» WORK INSTRUCTION 1: Check these statements against the news article below and answer yes or no to each, quoting the words that decide it: (a) The attorney general issued the cease and desist letter on Monday. (b) The employees were suspended with pay. (c) Ascension St. John is a hospital in Denver.
» WORK INSTRUCTION 2: Please repeat word for word the part of the news article that opens with the words containing "Oklahoma AG objects" and closes with "and desist letter.".

Oklahoma AG objects after Catholic healthcare group enforces COVID-19 vaccine mandate
Denver Newsroom, Nov 17, 2021 / 07:38 am (CNA).
Oklahoma Attorney General John O’Connor on Monday issued a cease and desist letter to Ascension, after the Catholic healthcare group reportedly suspended an unspecified number of employees who did not receive a COVID-19 vaccine before a Nov. 12 deadline.
Ascension St. John, a hospital in Tulsa, reportedly suspended the employees without pay Nov. 12 despite a state court’s emergency temporary restraining order prohibiting the group from taking action against employees who requested, but were denied, a religious exemption to the hospital’s vaccine mandate.
“It appears that Ascension is determined to trample on the sincerely held religious beliefs of the healthcare heroes it employs despite the court’s clear mandate,” O’Connor said in the cease and desist letter.
“Ascension’s actions will also interrupt patient care and prevent patients from being treated by the provider of their choice.”

» LISTED RECORDS:
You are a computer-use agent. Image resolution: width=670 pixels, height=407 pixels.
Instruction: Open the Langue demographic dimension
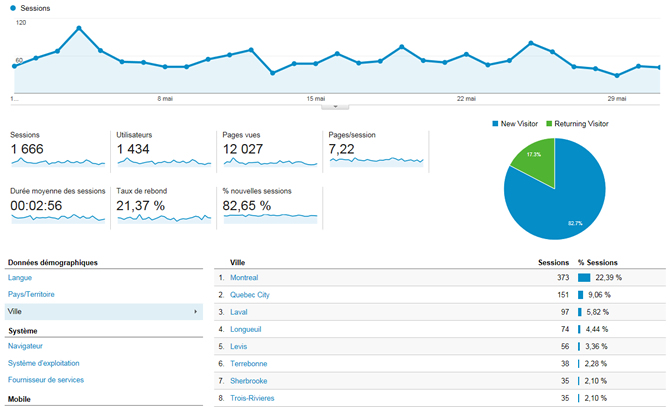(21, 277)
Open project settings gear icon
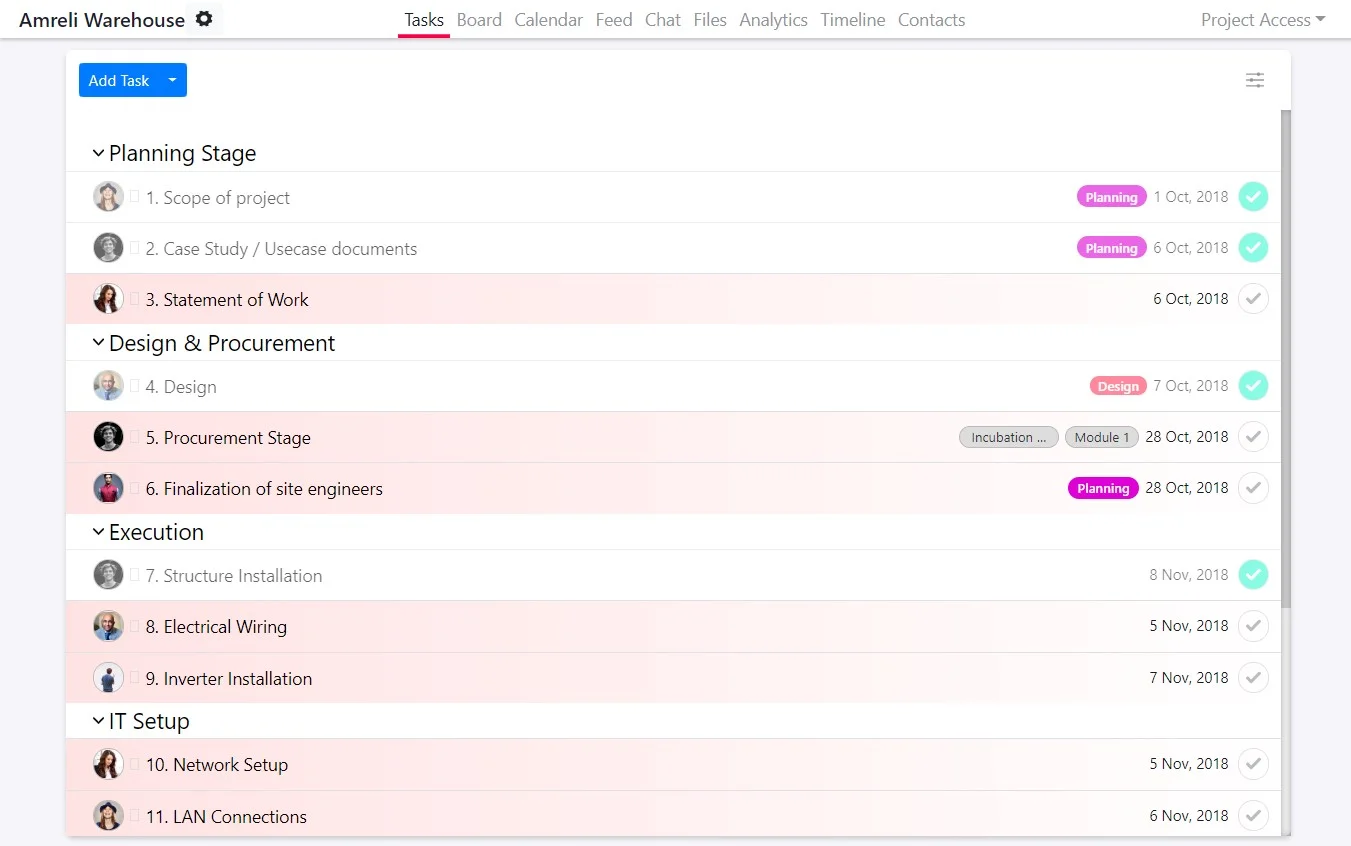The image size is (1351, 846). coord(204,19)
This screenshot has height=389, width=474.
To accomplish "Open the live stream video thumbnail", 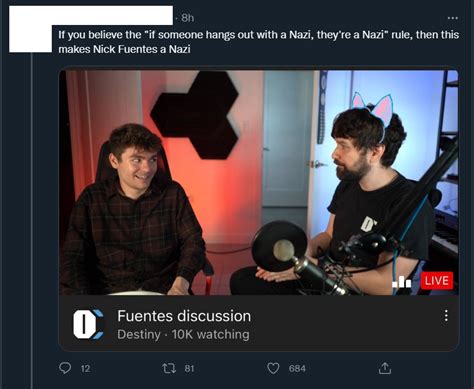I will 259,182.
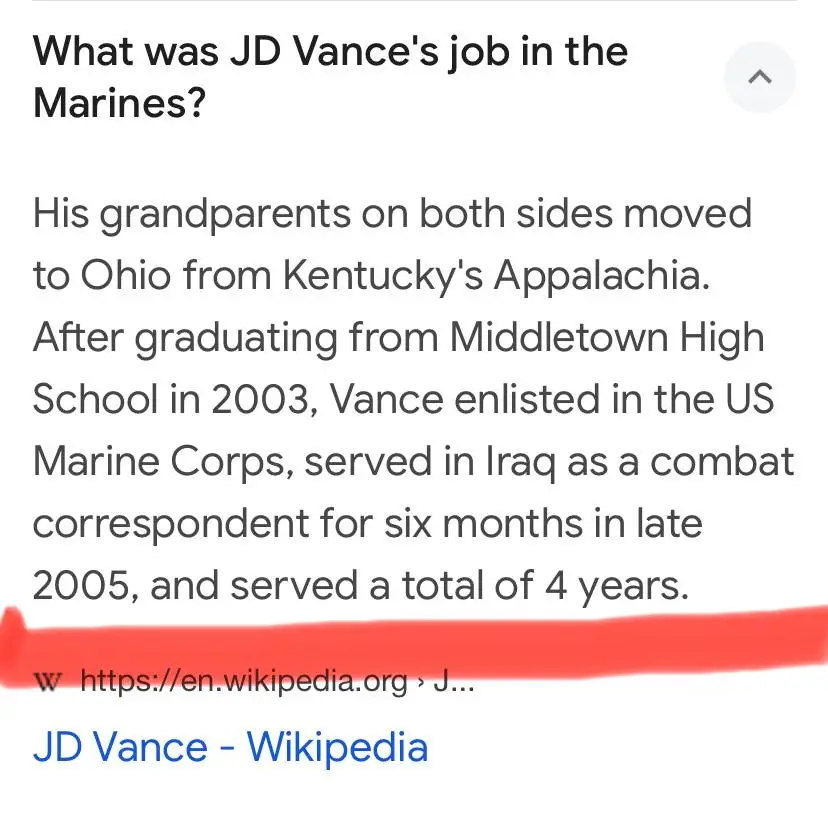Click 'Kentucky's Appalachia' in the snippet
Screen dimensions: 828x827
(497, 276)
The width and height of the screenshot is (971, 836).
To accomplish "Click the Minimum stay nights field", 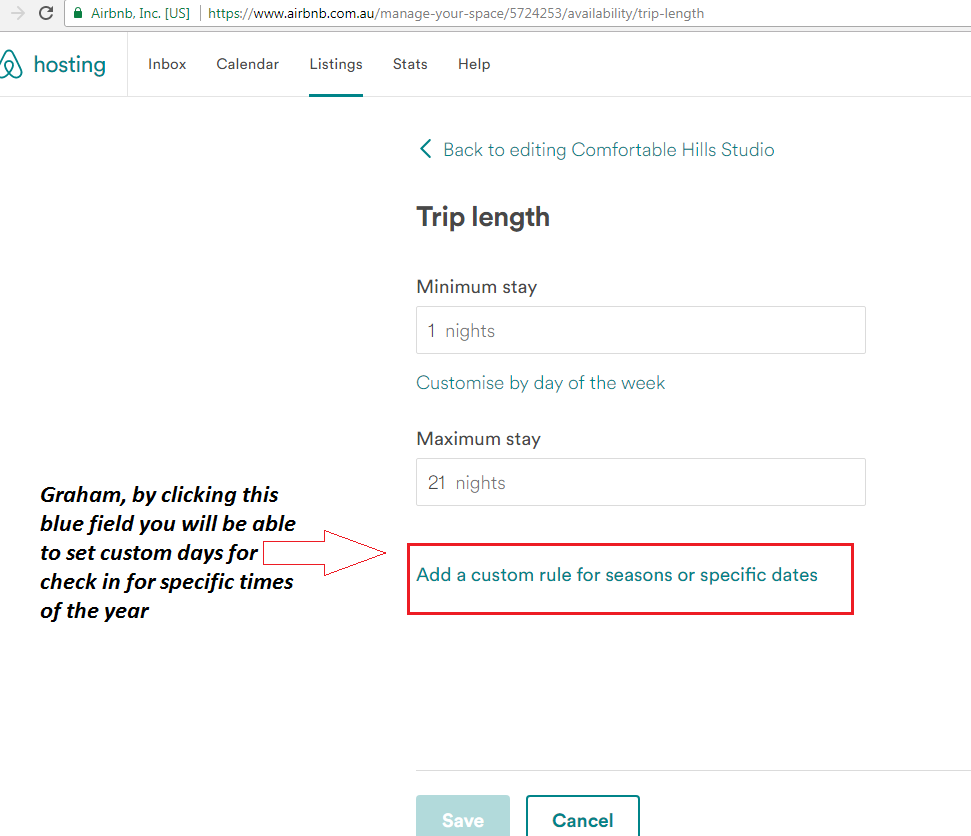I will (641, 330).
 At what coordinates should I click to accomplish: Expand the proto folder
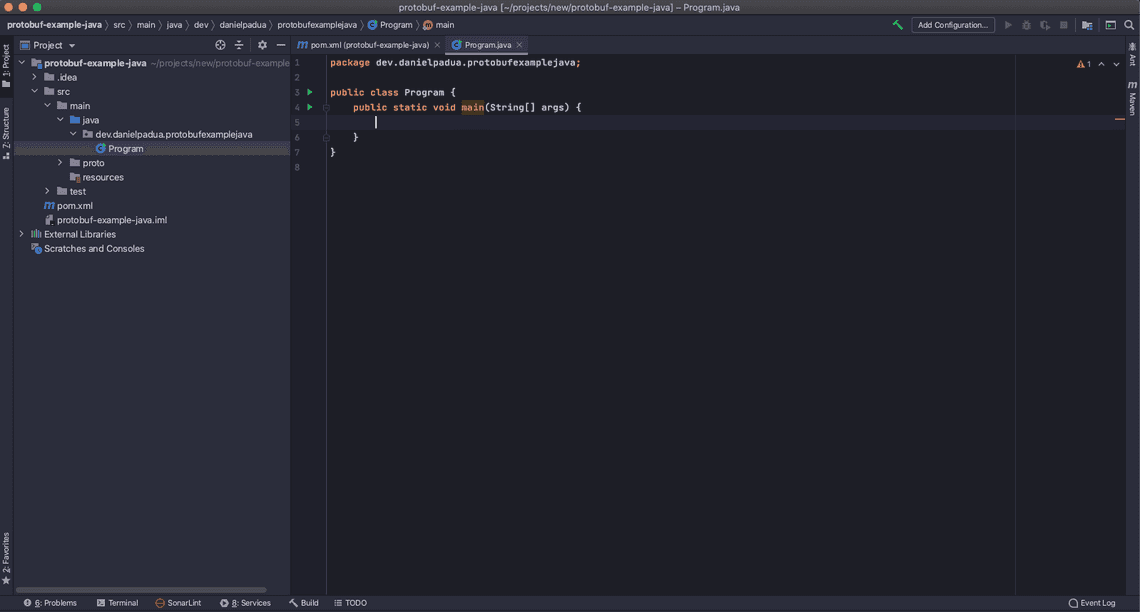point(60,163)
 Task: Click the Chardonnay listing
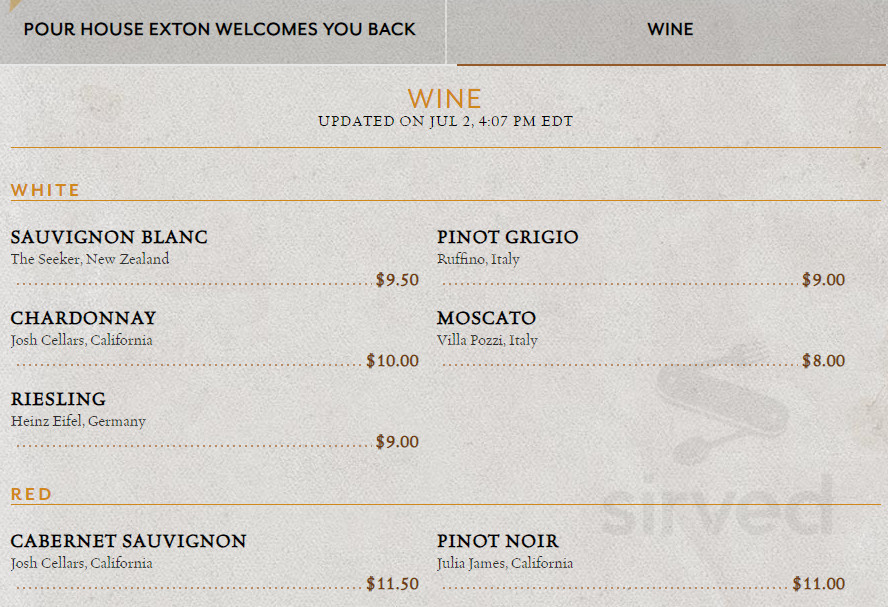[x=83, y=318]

» RESPONSE 1:
(a) Yes: "on Monday issued a cease and desist letter to Ascension"
(b) No: "suspended the employees without pay Nov. 12"
(c) No: "Ascension St. John, a hospital in Tulsa"

» RESPONSE 2:
Oklahoma AG objects after Catholic healthcare group enforces COVID-19 vaccine mandate
Denver Newsroom, Nov 17, 2021 / 07:38 am (CNA).
Oklahoma Attorney General John O’Connor on Monday issued a cease and desist letter to Ascension, after the Catholic healthcare group reportedly suspended an unspecified number of employees who did not receive a COVID-19 vaccine before a Nov. 12 deadline.
Ascension St. John, a hospital in Tulsa, reportedly suspended the employees without pay Nov. 12 despite a state court’s emergency temporary restraining order prohibiting the group from taking action against employees who requested, but were denied, a religious exemption to the hospital’s vaccine mandate.
“It appears that Ascension is determined to trample on the sincerely held religious beliefs of the healthcare heroes it employs despite the court’s clear mandate,” O’Connor said in the cease and desist letter.